By Jamey Dunn
While supporters of controversial legislation dealing with gun control, pension reform and same sex marriage had little luck during the recent lame-duck session, one legislator is pushing to make it more difficult to get bills passed in the weeks before a new General Assembly is sworn in.
Sponsors of legislation have until March 31 each year to pass bills with a simple majority. After that date, they must find a three-fifths majority in each chamber if they want their bill to go into effect within a year. Bills that pass with a simple majority cannot take effect until June 1 of the next year.
However, legislative leaders often call lawmakers into session for a few days or weeks before a new General Assembly is to be seated. Because that happens in January, the clock has been reset, but the new legislative session has not yet started. That allows legislators who are not returning in the new General Assembly, known as lame ducks, and lawmakers who have just won reelection and have a few years until they face another election to vote on proposals that are often controversial. That legislation also does not have to wait a year before taking effect. The time is informally called the lame-duck session.
This year’s lame-duck session was not particularly productive. But in January 2011, the General Assembly voted to increase income taxes on individuals and businesses and end the death penalty in Illinois.
“Every two years there seems to be more activity in a short amount of time in the first week of January than there is in the true session,” said Rep. Jim Durkin, who filed House Bill 195 today. The proposal would require a three-fifths majority for bills passed in January before a new legislature is sworn in. Durkin said the measure closes a “loophole” that has been used by for years to ram bills through the process at the end of the two-year legislative session.
Durkin, a Western Springs Republican, said that the problem with the lame-duck session is that lawmakers leaving office might be less influenced by the desires of their constituents. They also might be concerned about their future employment after they are no longer serving in the legislature. Many lawmakers go on to lobby their former colleagues on behalf of influential interests and industries such as utility companies and charitable organizations. “These two factors, a lower standard [for the passage of bills] and decreased constituent accountability, play into the appeal of using the lame-duck session as a way to move otherwise highly controversial legislation,” Durkin said. “Are there things I would like to see pass? Of course; however, I feel strongly that these proposals should be properly vetted through the legislative process.”

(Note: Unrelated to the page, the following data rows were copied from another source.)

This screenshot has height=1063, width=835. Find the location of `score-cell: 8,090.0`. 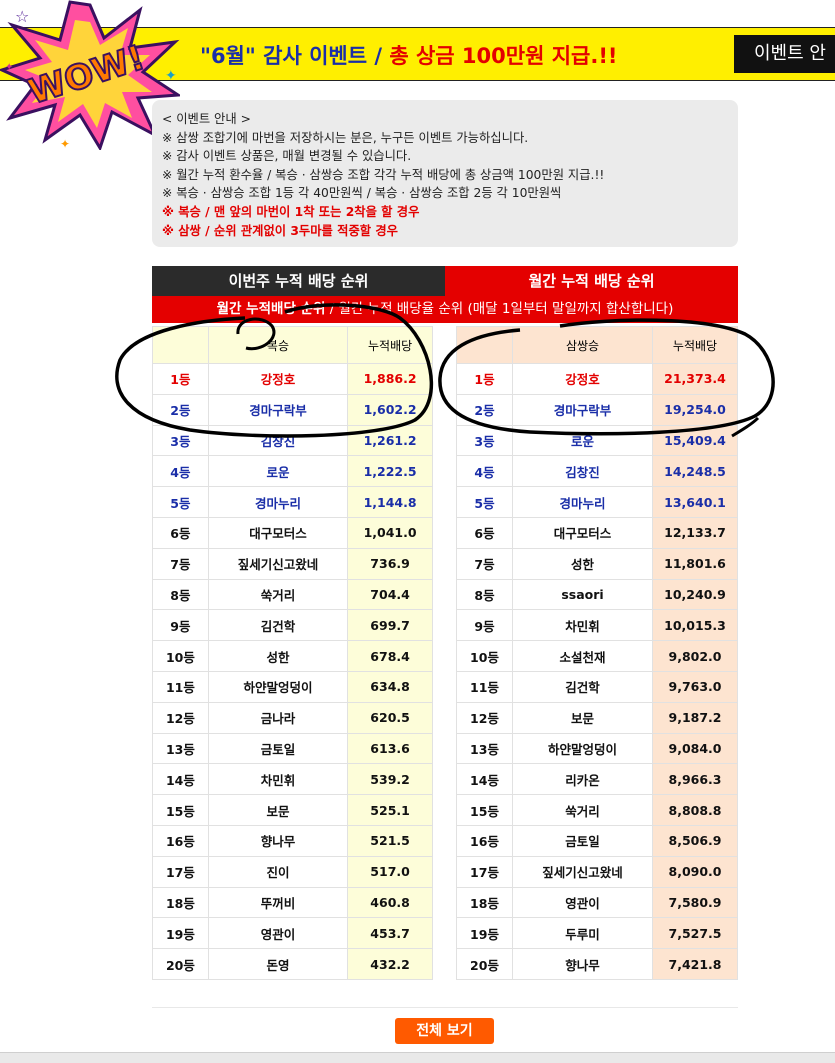

score-cell: 8,090.0 is located at coordinates (695, 872).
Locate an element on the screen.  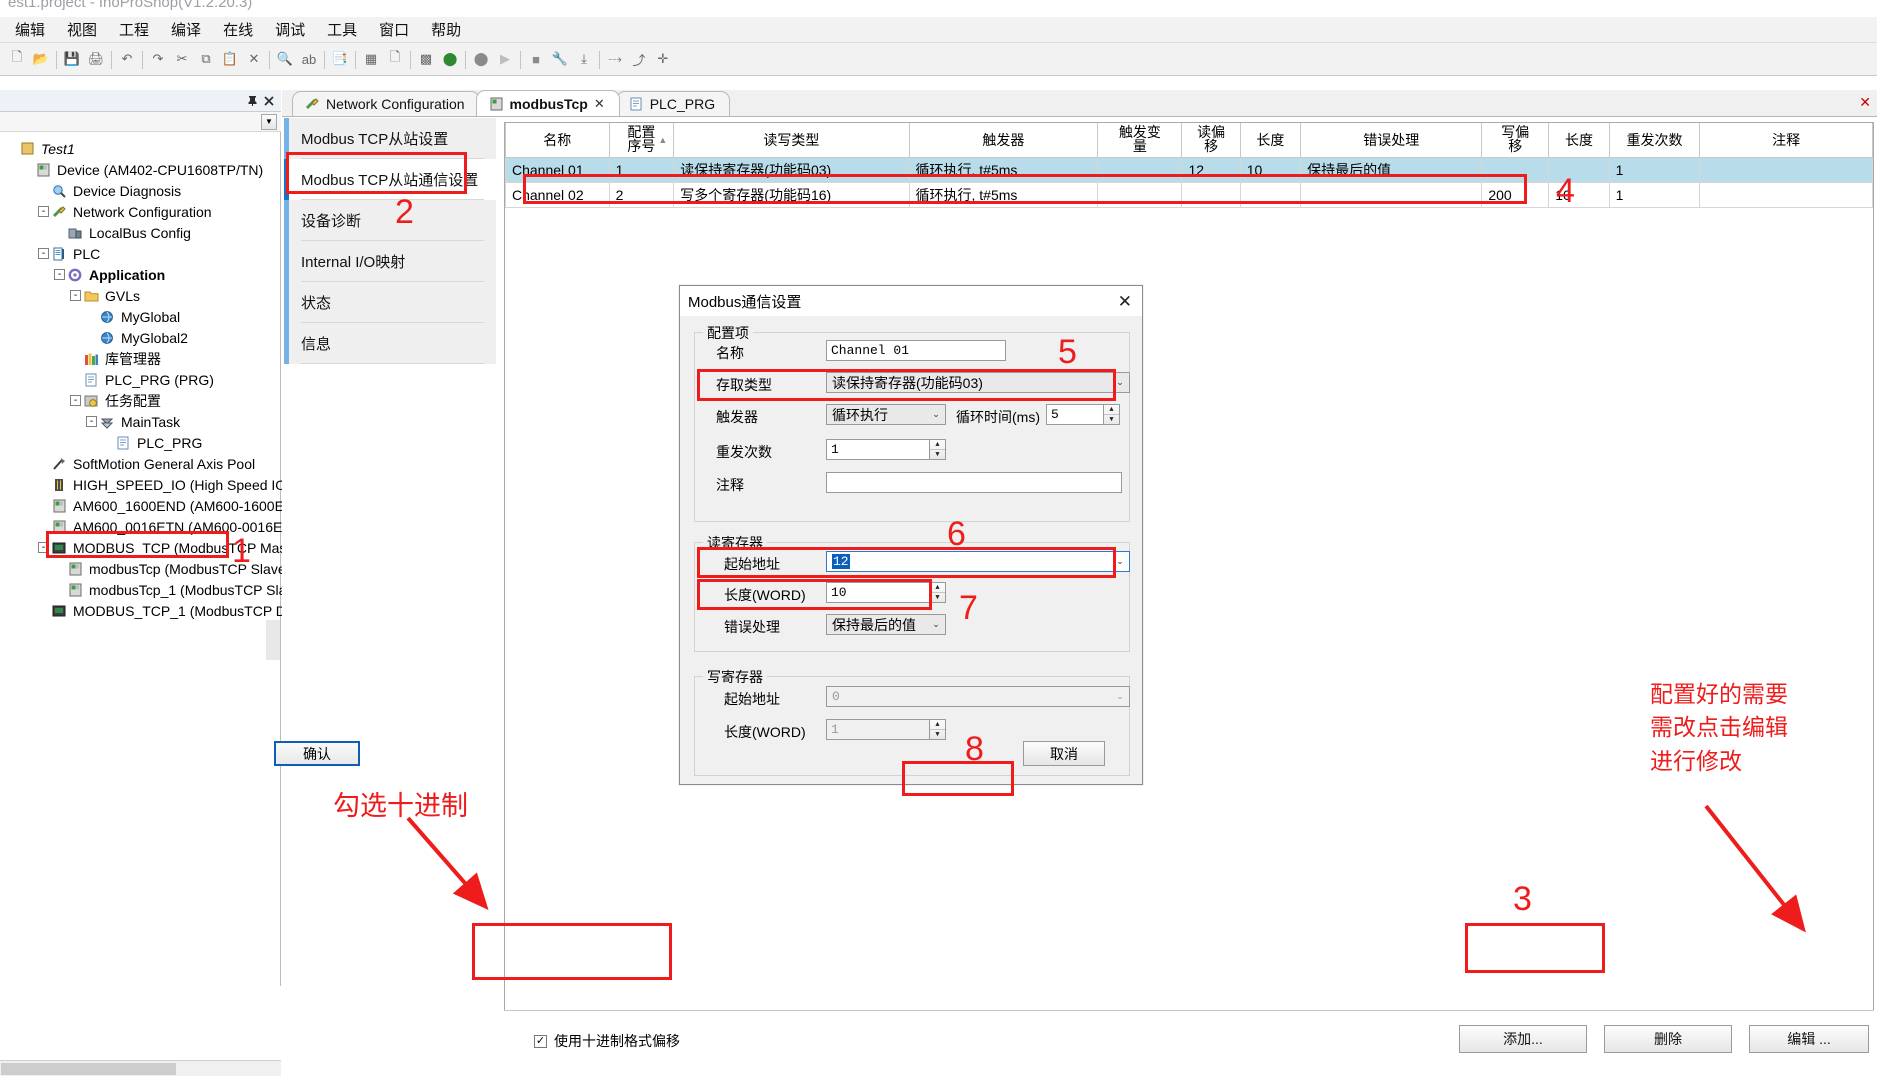
dialog-cancel-button: 取消 is located at coordinates (1064, 754).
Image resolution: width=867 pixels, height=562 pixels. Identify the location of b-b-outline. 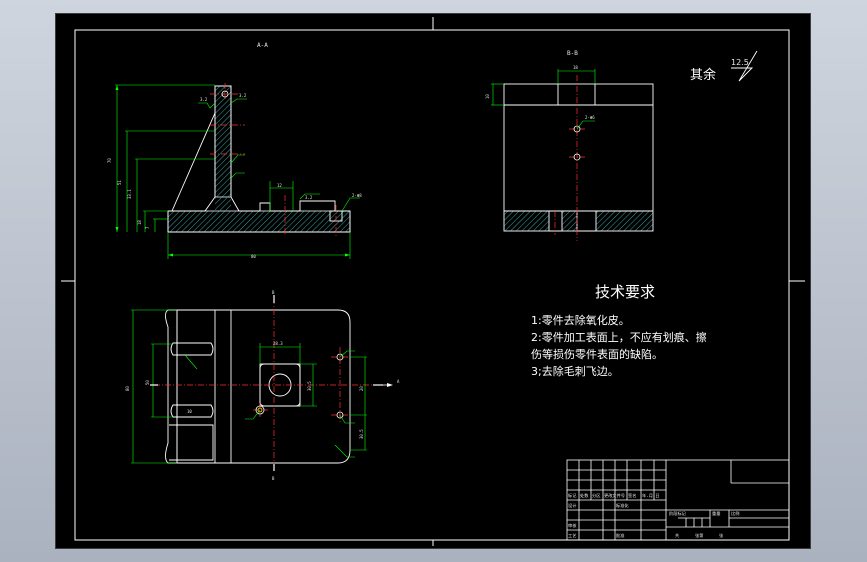
(578, 158).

Durkin said he thinks the lame-duck session also adds to the temptation to put off difficult votes. “It’s the summer, and people are saying, ‘We will take care of [that] in the lame-duck session.’”
Kent Redfield, an emeritus professor of political science at the University of Illinois Springfield, said the practice of looking to the lame-duck session to as a time to pass big bills is a relatively new one. He said it started when the legislature's fall veto session began to expand to include more than just the governor’s vetoes. “When they wrote the 1970 Constitution, they assumed that we’d come back for a couple weeks and do some vetoes and go home. They couldn’t imagine the fall legislative session, which it has morphed into,” he said. “It was exceedingly rare in the '70s and '80s to do anything in veto session other than vetoes. I mean it happened, but generally the legislature came back a day ahead of time [before the swearing in of new lawmakers] and might clean up a little bit of ceremonial stuff in January.” Redfield said legislative action from the veto session started to spill over into January, and now the lame-duck session, which usually takes place over several days in January every two years, has become a fixture.

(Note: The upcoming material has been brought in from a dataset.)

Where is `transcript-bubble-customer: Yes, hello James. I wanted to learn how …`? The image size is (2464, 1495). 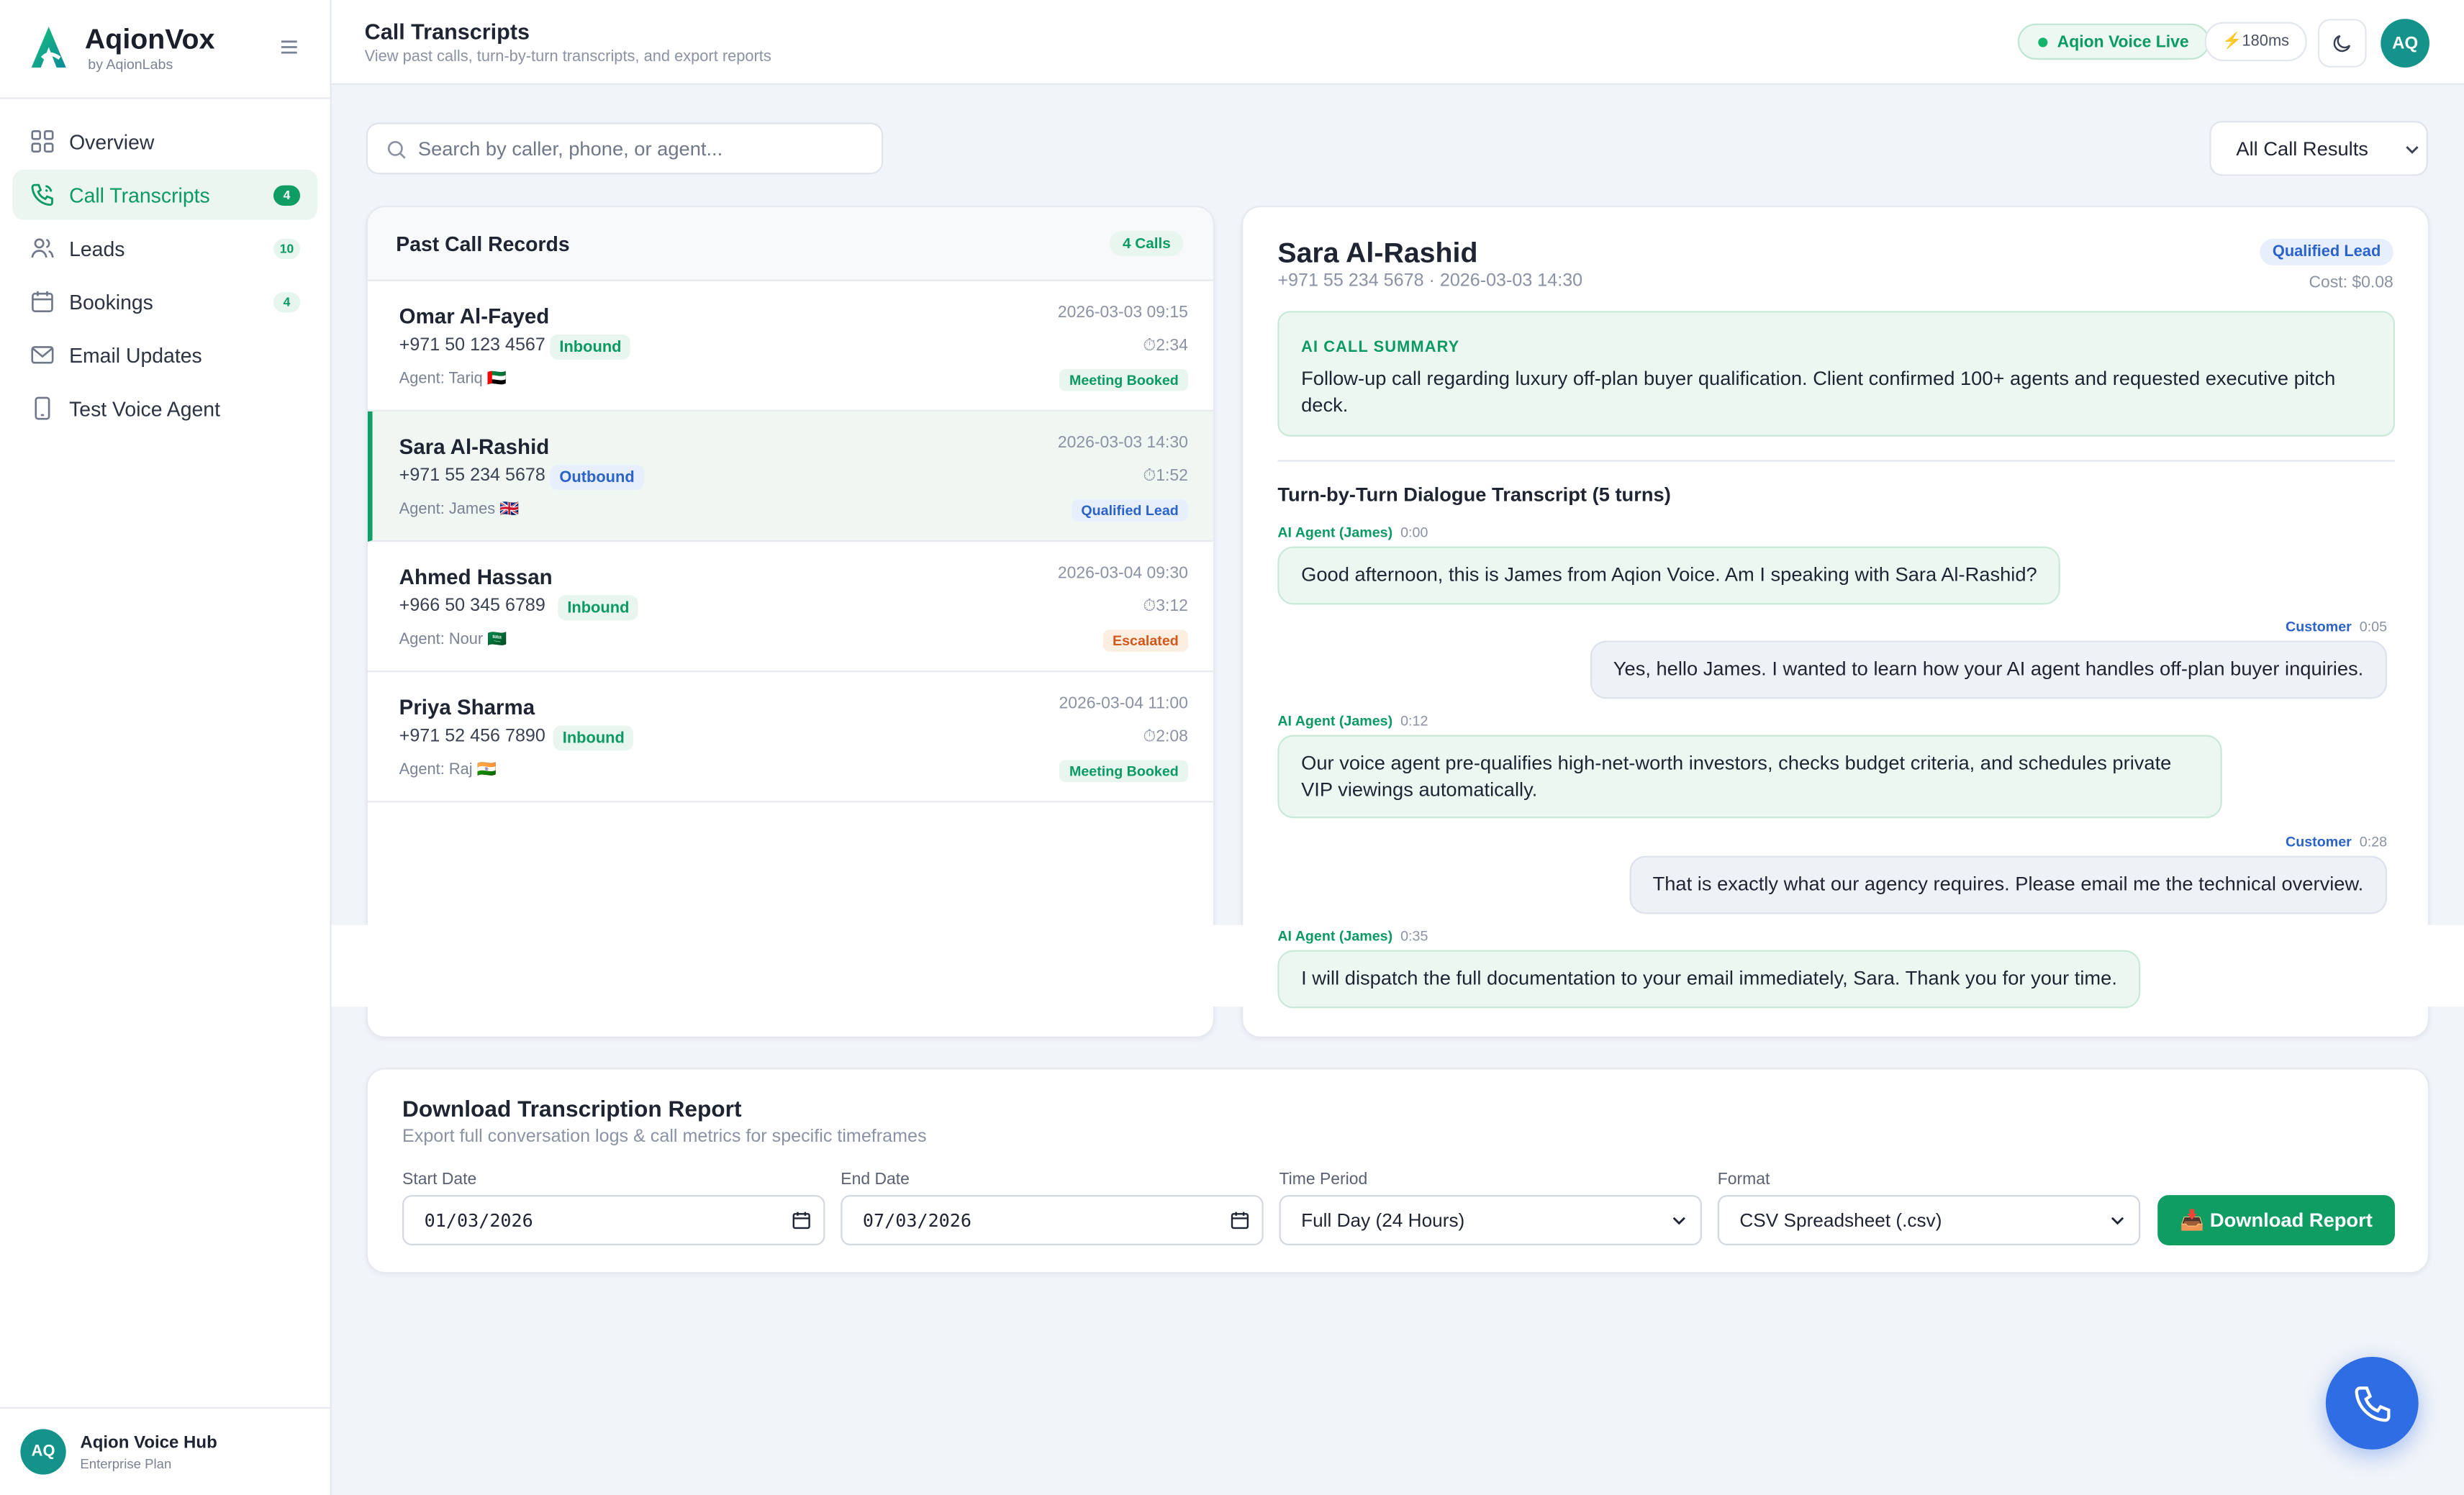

Redfield said now that legislative leaders have the lame-duck session as an option, it would be hard to turn back the clock. “It’s been way too useful a mechanism in previous General Assemblies. We’ve gotten pretty used to that possibility sitting there,” he said. “I think strategically, you don’t give anything away when you are in the majority.”

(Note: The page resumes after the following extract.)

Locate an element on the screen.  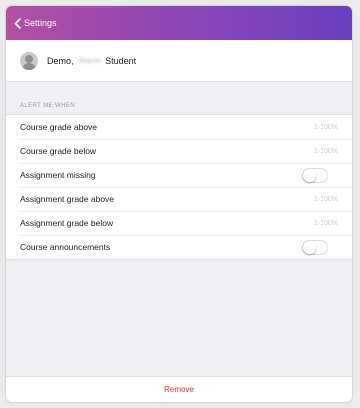
footer-bar: Remove is located at coordinates (179, 389).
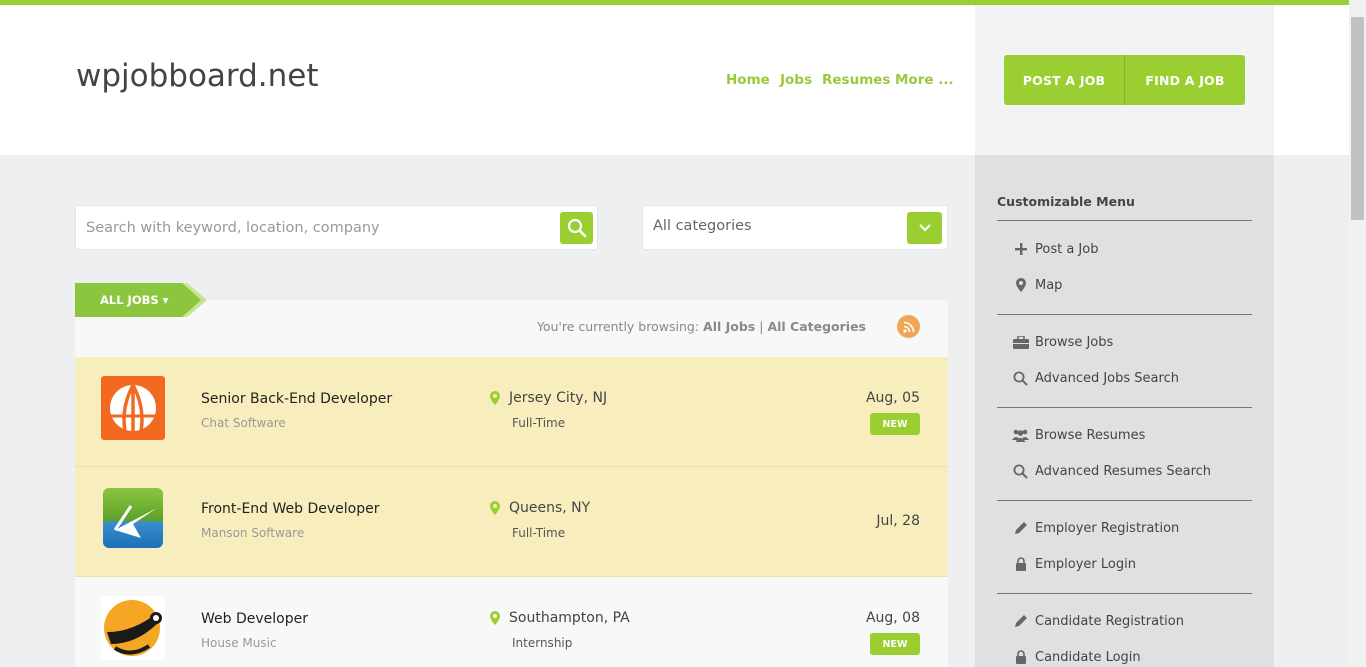 This screenshot has height=667, width=1366. What do you see at coordinates (1124, 471) in the screenshot?
I see `sidebar-item-label: Advanced Resumes Search` at bounding box center [1124, 471].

Durkin noted that Republicans have taken advantage of the lame-duck session when they held majorities, too. Durkin, who took office in 1995, said that after then-House Speaker Lee Daniels lost his Republican majority, he used the lame-duck session to pass bills before the new Democratic majority was seated. “And I’m sure I voted for a few of those things,” Durkin said. However, he said that Illinois now faces a public opinion crisis along with its fiscal one. “The public’s perception of legislative process is horrible, and at some point we need to be honest with ourselves and our constituents about what we are doing.”